In-Depth Notes on Aggregate Demand and Supply Concepts

Reasons for Downward Sloping Aggregate Demand

  • Reason #1: Real Balances Effect

    • As price levels fall, the real value of money increases, allowing consumers to feel richer.
    • Result: Increased consumption because people feel they have more purchasing power.
  • Reason #2: Interest Rate Effect

    • Falling price levels lead to lower interest rates.
    • Lower interest rates encourage greater investment as borrowing costs decrease.
    • More investment leads to greater production capacity and subsequently lower price levels.
  • Reason #3: Transfer of Expectations

    • If consumers are optimistic about the future, they tend to spend more.

    • Factors influencing this include government spending on projects and increased exports.

    • Conversely, if consumers feel pessimistic (e.g., stock market downturn), spending decreases.

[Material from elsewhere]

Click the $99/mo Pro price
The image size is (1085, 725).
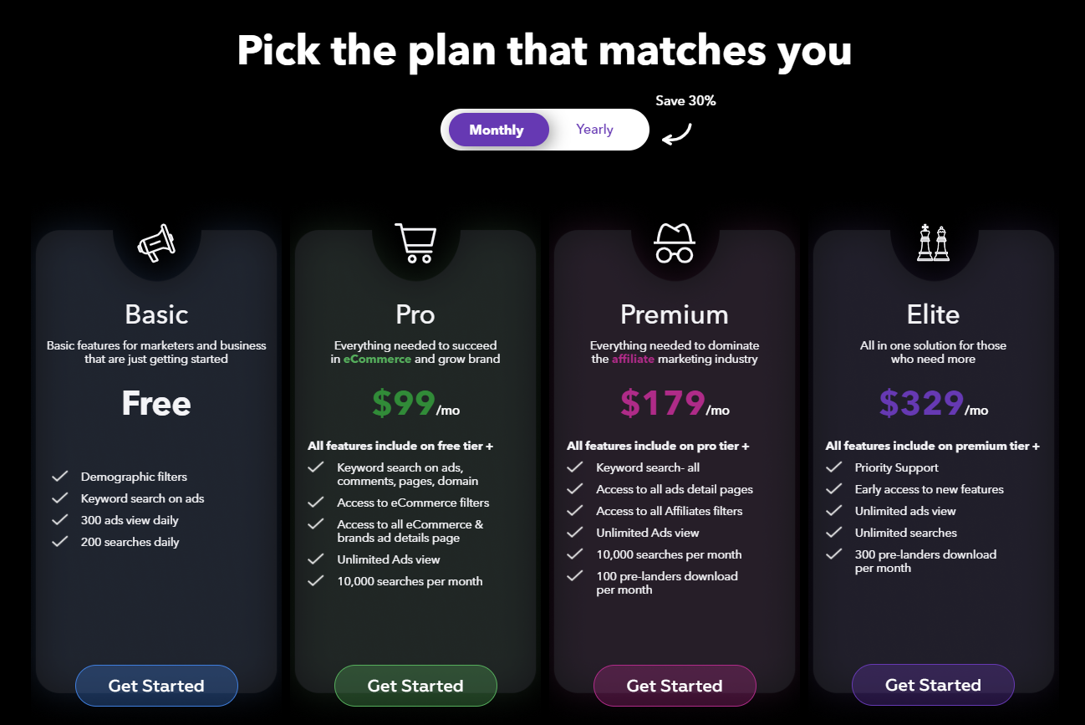point(415,404)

Spending Multiplier and Economic Gaps

  • Key Formula:

    • Spending Multiplier = \frac{1}{MPS}
    • $MPS$: Marginal Propensity to Save.
  • Practical Example:

    • If there's a $50 billion gap and the multiplier is 5, the government only needs to spend \frac{50,000,000,000}{5} = 10,000,000,000 to close the gap.
  • Tax Multiplier:

    • Always one less than spending multiplier; typically around 4.

Investment Demand and Interest Rates

  • Investment Demand Relationship:
    • Firms are more likely to invest in machinery when interest rates are low.
    • High-interest rates deter investment due to increased borrowing costs.

Aggregate Supply

  • Short-run Aggregate Supply (SRAS):

    • Upward sloping due to sticky prices and wages which adjust slowly.
    • Short-run shifts are affected by cost of production changes (e.g., oil prices).
  • Long-run Aggregate Supply (LRAS):

    • Perfectly vertical as wages and prices adjust fully to reflect the economy’s potential output.
    • Long-run changes caused by increased resources and capital.

Government Intervention and Aggregate Demand

  • Shifting Aggregate Demand:

    • Government actions such as increasing spending or lowering interest rates aim to shift AD curves.
    • If deficit spending occurs, it raises interest rates and can shift the AD curve left, reducing investment.
  • Inflationary and Recessionary Gaps:

    • In inflation, government may raise taxes or cut spending to decrease AD.
    • During recession, stimulus payments can boost consumer demand by providing disposable income.

Problems with Fiscal Policy

  • Lag Time Issues:

    • Recognition Lag: Time taken to identify economic trends (6 months for recession recognition).
    • Administrative Lag: Time taken for proposals to be enacted (bills going through Congress).
    • Operational Lag: Time taken to actually spend approved amounts (e.g., infrastructure projects).
  • Automatic Stabilizers:

    • Systems in place that automatically help stabilize the economy (e.g., unemployment benefits).
    • Allow individuals to spend, preventing a sharp drop in aggregate demand during downturns.
  • Discretionary Stabilizers:

    • Involves active changes in spending or taxes to influence the economy.